Saved entries:
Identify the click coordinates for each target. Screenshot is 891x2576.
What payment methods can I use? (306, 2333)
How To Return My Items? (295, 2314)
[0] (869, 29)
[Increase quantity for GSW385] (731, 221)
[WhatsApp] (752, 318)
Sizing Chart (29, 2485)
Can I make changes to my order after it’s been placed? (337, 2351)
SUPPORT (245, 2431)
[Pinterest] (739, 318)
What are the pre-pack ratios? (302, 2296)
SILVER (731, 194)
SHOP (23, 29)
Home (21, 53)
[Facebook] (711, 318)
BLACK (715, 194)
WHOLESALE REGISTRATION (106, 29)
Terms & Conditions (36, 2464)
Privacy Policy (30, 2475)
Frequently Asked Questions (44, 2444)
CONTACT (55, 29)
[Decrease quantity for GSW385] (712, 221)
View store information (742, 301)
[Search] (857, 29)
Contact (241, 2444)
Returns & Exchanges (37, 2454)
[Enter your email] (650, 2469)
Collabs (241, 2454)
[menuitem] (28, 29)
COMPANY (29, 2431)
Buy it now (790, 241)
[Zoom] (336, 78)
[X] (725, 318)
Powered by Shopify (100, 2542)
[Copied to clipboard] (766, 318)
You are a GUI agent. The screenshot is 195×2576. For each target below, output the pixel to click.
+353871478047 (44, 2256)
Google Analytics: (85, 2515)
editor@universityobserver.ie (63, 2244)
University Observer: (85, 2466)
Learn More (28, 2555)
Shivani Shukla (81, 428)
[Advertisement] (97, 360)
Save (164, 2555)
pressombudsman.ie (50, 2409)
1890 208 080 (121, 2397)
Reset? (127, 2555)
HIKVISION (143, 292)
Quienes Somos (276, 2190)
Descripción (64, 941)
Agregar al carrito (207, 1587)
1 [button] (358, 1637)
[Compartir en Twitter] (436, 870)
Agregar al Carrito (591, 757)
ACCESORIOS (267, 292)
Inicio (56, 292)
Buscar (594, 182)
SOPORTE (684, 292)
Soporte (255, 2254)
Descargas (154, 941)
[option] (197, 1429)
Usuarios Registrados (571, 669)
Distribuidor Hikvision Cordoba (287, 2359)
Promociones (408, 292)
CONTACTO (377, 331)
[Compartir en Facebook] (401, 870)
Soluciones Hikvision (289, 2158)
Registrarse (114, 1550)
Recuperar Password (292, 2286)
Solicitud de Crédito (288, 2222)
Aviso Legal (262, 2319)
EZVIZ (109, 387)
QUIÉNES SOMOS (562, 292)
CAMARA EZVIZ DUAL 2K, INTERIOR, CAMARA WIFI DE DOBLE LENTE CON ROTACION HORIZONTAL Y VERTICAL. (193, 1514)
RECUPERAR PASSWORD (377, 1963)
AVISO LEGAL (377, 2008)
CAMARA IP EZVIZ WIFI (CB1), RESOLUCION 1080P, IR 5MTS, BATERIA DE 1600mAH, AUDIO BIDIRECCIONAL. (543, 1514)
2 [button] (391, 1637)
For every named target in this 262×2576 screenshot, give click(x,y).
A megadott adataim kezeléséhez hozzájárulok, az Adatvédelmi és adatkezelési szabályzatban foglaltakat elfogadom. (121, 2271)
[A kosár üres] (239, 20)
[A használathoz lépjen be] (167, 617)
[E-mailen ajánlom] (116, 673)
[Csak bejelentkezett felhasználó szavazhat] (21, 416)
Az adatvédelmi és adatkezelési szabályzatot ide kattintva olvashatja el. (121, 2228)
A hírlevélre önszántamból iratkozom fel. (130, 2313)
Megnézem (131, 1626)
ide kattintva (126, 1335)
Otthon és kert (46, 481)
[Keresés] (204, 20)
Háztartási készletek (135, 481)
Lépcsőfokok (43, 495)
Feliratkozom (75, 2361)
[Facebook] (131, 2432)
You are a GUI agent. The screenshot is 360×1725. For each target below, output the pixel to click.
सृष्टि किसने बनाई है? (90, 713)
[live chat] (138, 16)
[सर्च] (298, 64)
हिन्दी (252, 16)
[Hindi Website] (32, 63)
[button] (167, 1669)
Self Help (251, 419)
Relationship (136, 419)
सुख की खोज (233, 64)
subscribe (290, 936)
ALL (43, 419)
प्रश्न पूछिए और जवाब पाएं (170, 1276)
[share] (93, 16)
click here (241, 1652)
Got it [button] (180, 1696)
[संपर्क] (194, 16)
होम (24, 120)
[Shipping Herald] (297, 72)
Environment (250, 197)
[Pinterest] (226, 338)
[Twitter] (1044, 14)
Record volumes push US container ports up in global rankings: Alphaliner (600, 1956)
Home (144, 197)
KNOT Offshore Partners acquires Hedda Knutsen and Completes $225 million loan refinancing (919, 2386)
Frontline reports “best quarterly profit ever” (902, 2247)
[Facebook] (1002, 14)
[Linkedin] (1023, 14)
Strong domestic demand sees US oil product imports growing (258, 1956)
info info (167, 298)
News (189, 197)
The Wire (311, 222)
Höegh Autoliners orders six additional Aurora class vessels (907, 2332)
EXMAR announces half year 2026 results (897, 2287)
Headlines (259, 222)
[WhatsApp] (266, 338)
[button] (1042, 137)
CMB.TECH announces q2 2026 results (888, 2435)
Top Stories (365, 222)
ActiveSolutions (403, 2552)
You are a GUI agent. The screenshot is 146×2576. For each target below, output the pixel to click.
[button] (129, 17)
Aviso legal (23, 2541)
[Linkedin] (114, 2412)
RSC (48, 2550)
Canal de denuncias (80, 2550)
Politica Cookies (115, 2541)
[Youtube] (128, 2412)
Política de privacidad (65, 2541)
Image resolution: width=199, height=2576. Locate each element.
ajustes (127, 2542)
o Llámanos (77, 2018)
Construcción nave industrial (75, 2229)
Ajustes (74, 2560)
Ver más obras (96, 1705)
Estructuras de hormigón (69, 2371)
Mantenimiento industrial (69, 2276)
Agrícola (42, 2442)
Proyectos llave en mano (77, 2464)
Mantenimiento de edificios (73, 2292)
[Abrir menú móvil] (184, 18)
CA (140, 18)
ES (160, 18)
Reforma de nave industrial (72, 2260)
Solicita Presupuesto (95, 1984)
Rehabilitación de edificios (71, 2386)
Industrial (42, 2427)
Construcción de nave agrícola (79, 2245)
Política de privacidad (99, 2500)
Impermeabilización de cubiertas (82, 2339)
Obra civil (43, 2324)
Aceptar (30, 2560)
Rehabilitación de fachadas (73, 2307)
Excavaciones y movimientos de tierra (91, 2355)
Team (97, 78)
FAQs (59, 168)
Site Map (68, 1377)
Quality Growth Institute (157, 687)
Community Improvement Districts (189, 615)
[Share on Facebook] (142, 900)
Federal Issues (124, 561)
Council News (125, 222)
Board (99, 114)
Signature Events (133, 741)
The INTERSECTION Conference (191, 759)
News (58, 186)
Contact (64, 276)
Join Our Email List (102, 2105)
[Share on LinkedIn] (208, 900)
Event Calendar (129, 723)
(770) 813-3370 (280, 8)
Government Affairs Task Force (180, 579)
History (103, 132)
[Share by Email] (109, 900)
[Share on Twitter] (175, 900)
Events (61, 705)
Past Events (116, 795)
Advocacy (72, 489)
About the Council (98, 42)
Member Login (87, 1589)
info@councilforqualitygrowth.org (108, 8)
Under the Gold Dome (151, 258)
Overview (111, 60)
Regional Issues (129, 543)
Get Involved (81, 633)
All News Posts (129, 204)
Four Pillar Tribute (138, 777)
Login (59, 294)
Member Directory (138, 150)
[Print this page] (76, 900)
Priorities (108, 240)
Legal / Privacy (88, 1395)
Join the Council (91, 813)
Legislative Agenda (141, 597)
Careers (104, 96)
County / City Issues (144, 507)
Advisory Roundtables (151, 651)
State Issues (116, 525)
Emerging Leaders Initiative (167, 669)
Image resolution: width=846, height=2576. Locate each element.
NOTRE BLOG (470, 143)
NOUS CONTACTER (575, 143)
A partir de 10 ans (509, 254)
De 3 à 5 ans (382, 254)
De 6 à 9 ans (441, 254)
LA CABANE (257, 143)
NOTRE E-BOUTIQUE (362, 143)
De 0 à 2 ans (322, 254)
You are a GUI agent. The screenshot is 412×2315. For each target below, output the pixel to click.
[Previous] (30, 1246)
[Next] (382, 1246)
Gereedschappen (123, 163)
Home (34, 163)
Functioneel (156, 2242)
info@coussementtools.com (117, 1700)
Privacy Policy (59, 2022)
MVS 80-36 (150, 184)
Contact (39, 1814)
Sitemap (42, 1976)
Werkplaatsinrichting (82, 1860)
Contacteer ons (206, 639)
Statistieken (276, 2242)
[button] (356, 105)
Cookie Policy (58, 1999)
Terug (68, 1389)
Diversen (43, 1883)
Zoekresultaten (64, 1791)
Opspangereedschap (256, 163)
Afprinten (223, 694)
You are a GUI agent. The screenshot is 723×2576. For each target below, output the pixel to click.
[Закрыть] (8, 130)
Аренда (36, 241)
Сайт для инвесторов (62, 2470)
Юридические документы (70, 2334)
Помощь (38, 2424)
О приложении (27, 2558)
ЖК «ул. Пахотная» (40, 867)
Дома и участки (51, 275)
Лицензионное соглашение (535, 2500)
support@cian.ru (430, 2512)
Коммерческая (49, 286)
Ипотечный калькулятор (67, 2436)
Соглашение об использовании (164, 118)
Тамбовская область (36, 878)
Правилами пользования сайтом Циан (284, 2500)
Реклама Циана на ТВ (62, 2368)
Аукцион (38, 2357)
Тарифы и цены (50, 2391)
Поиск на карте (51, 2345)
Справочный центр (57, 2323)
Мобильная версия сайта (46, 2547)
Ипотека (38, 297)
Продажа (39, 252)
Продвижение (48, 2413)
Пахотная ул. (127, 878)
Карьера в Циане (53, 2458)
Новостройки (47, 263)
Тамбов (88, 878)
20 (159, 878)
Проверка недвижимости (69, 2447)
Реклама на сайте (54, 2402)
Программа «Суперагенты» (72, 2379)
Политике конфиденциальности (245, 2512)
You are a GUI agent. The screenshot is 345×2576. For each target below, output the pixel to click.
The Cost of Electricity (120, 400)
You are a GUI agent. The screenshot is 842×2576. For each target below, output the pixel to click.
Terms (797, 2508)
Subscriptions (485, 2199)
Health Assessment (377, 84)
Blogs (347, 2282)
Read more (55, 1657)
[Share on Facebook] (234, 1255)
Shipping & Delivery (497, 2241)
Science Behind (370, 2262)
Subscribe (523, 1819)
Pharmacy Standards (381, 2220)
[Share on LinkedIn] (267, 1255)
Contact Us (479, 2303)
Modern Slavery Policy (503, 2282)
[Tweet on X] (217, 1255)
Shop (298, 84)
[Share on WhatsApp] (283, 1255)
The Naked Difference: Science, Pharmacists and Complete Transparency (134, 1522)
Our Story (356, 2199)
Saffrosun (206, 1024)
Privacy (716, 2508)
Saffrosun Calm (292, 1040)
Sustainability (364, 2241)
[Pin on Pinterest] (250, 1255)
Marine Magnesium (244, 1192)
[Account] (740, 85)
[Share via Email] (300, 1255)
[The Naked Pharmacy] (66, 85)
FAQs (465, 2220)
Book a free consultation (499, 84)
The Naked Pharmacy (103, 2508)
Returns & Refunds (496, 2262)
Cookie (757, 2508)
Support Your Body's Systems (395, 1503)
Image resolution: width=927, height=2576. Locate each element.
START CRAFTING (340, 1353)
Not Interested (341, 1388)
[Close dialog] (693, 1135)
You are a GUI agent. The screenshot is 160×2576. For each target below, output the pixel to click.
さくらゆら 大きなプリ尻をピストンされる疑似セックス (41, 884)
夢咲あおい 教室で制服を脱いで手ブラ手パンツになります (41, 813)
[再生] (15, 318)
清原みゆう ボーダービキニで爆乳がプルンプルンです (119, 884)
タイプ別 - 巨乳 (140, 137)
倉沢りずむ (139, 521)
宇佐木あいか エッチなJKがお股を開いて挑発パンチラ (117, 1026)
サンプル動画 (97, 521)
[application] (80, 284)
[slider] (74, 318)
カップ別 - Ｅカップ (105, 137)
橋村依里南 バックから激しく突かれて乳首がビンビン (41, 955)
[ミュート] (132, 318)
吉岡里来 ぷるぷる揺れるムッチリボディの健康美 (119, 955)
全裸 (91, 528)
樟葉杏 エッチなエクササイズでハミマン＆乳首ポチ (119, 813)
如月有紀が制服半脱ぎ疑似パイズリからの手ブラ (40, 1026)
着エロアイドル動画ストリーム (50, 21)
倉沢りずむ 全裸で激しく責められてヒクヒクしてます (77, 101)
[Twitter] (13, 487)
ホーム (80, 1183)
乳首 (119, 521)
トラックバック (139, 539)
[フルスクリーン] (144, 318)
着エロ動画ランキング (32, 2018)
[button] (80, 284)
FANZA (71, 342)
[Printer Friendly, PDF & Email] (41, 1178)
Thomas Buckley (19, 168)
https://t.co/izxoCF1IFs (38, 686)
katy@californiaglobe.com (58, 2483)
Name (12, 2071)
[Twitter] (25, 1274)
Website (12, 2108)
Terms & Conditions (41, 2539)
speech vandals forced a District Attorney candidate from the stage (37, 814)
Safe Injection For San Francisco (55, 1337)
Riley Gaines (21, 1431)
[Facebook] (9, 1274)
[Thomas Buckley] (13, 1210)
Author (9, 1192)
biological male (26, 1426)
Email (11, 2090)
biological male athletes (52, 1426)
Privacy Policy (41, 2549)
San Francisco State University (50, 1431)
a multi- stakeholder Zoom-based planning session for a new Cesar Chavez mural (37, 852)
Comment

*AIM OF THE EXERCISE:* Every line in the data above that includes the word "Facebook" should be copied.

*OUTPUT BELOW:*
[Facebook] (711, 318)
[Compartir en Facebook] (401, 870)
[Facebook] (131, 2432)
[Facebook] (1002, 14)
[Share on Facebook] (142, 900)
[Share on Facebook] (234, 1255)
[Facebook] (9, 1274)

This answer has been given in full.